Aedes aegyptiThe Aedes aegypti eradication campaign coordinated by the Pan American Health Organization led by 1962 to elimination of this mosquito from 18 countries, including Brazil. Ae. aegypti transmits not only Zika virus, but dengue virus, chikungunya virus, and yellow fever virus. Could control measures be implemented today to achieve similar control of this mosquito? Two articles in PLoS Neglected Tropical Diseases revisit the successful PAHO mosquito control campaign and suggest that its approaches should be revived.

The elimination of Ae. aegypti in 18 countries, which was accompanied by a marked reduction in dengue hemorrhagic fever, was achieved by removing mosquito breeding sites or spraying them with DDT. Determining whether households harbored such breeding sites was essential for the effectiveness of the campaign.

The United States did not participate in the PAHO campaign, even though Ae. aegypti was (and still is) present in that country, and was a vector for outbreaks of dengue fever from the 1920s through the 1940s. Peter Hotez (link to paper) cites a “lack of funds and political will” and “logistical difficulties due to lack of access to private homes or cultural norms of privacy in the US”. As a consequence, by 1970 the US became one of the last reservoirs of Ae. aegypti in the Americas.

Eventually the PAHO campaign fell apart and Ae. aegypti returned, followed by outbreaks of dengue fever in the 1980s in Latin America and the Caribbean, and Chikungunya virus and Zika virus in 2013.

Hotez argues that while control of Ae. aegypti is labor intensive and involves house-to-house spraying, PAHO demonstrated its feasibility. He further suggests that by not participating in the PAHO campaign, the US failed to establish a generation of mosquito control expertise, which is now needed as Zika virus and other mosquito-borne viruses threaten to spread. He calls for an “unprecedented campaign against the Ae. aegypti mosquito”. However, he does not specify exactly what kind of control should be implemented, only saying that “these activities might not closely resemble the Latin American programs of the 1960s”.

Paul Reiter (link to paper) believes that the success of the PAHO campaign “can be attributed to a single aspect of the behavior of the mosquitoes: female Ae. aegypti do not lay all their eggs in one basket”, but rather place them at multiple locations. During the PAHO campaign, infested containers were identified and sprayed with DDT, increasing the likelihood that a female would lay eggs at a site that had been treated. This approach is called perifocal.

The current use of fogging machines to spray residential areas with insecticides has a low impact on mosquito populations, according to Reiter, because they only work for a few minutes when the droplets are airborne. He believes that we should return to perifocal treatments to eliminate mosquitoes, but not using DDT. Rather he suggests the use of other, novel insecticides, such as crystals of deltamethrin embedded in a rain and sun-proof polymer that ensures release for three months.
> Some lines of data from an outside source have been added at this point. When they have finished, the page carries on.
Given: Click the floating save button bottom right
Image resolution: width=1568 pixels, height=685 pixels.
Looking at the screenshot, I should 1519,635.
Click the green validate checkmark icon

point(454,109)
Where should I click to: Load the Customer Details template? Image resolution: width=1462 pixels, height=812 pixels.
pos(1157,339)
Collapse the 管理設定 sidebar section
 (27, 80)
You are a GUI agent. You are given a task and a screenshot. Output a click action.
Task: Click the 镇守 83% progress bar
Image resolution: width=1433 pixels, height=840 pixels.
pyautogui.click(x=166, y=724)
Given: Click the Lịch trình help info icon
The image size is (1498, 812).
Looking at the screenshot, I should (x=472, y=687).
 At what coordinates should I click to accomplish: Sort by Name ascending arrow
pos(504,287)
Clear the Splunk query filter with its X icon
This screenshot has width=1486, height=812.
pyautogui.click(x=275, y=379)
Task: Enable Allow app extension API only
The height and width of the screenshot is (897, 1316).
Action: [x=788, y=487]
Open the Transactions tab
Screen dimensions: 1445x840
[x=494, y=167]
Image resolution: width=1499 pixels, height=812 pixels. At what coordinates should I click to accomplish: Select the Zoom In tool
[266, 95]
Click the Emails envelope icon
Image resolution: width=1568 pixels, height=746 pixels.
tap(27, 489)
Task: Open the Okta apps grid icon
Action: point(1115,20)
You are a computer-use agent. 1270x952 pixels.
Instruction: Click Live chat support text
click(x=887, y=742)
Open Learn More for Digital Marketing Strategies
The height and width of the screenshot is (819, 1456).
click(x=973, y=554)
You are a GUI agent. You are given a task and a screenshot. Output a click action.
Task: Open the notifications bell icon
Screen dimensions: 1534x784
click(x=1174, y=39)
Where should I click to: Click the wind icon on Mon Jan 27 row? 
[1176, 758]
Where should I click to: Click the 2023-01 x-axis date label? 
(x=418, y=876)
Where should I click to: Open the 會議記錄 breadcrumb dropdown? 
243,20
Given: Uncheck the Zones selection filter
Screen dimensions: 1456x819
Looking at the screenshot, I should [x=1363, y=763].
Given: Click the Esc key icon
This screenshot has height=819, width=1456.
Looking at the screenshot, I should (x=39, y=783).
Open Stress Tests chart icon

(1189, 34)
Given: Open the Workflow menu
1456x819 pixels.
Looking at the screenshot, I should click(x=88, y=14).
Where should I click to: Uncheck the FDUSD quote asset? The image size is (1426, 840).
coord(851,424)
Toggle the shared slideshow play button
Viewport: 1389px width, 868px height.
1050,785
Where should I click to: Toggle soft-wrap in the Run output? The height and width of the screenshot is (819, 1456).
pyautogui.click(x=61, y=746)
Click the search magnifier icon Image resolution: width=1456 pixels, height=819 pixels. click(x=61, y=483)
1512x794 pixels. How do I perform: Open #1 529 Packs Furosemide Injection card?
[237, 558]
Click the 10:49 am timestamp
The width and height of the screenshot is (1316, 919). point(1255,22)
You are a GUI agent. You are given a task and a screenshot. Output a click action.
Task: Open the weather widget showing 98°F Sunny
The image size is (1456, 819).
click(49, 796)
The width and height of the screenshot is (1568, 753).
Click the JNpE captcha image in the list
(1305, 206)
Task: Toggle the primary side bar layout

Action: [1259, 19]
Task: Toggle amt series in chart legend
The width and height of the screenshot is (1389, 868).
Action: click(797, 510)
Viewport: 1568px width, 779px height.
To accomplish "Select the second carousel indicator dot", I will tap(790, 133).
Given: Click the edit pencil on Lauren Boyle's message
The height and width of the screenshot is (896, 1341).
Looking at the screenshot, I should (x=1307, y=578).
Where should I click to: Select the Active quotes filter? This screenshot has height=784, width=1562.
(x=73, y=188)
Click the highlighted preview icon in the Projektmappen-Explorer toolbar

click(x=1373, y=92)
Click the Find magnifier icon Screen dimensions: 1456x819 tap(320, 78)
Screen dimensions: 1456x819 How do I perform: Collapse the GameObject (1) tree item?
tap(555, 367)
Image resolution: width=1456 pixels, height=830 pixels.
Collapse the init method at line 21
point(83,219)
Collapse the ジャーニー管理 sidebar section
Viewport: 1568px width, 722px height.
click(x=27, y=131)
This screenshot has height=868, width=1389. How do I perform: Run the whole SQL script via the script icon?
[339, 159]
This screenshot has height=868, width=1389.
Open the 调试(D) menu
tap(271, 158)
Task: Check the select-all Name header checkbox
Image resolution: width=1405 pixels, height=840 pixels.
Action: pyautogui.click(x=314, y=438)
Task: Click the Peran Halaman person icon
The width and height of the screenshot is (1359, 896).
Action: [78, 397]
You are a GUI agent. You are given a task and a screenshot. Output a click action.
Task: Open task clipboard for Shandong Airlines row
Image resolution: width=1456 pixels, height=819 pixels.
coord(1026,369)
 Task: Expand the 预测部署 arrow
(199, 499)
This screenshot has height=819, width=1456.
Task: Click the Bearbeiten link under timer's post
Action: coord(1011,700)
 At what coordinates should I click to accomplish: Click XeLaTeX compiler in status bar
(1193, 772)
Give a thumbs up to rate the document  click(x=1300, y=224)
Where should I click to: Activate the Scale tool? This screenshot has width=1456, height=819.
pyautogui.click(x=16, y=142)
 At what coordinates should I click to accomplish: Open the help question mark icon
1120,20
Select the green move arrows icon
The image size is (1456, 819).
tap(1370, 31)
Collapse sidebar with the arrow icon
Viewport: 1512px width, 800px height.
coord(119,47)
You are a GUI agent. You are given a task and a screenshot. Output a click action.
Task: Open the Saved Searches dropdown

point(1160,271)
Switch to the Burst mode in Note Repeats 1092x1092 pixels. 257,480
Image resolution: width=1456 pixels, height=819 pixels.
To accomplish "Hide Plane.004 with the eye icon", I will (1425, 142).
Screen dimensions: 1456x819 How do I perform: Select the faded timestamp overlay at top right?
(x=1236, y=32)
Reiter acknowledges that long-term use of insecticides leads to resistance, in which case we should turn to the new anti-mosquito approaches that are being developed, including the release of mosquitoes containing Wolbachia bacteria or a lethal gene. But he indicates that these approaches “are some way from mass application”, and meanwhile, perifocal approaches could reduce mosquito populations (although the newer insecticides would first need to be tested).

The best way to prevent viral infection is with a vaccine, but one for Zika virus is likely years away. Meanwhile, mosquito control can make a difference, as it could for the next emerging virus well before a vaccine can be developed.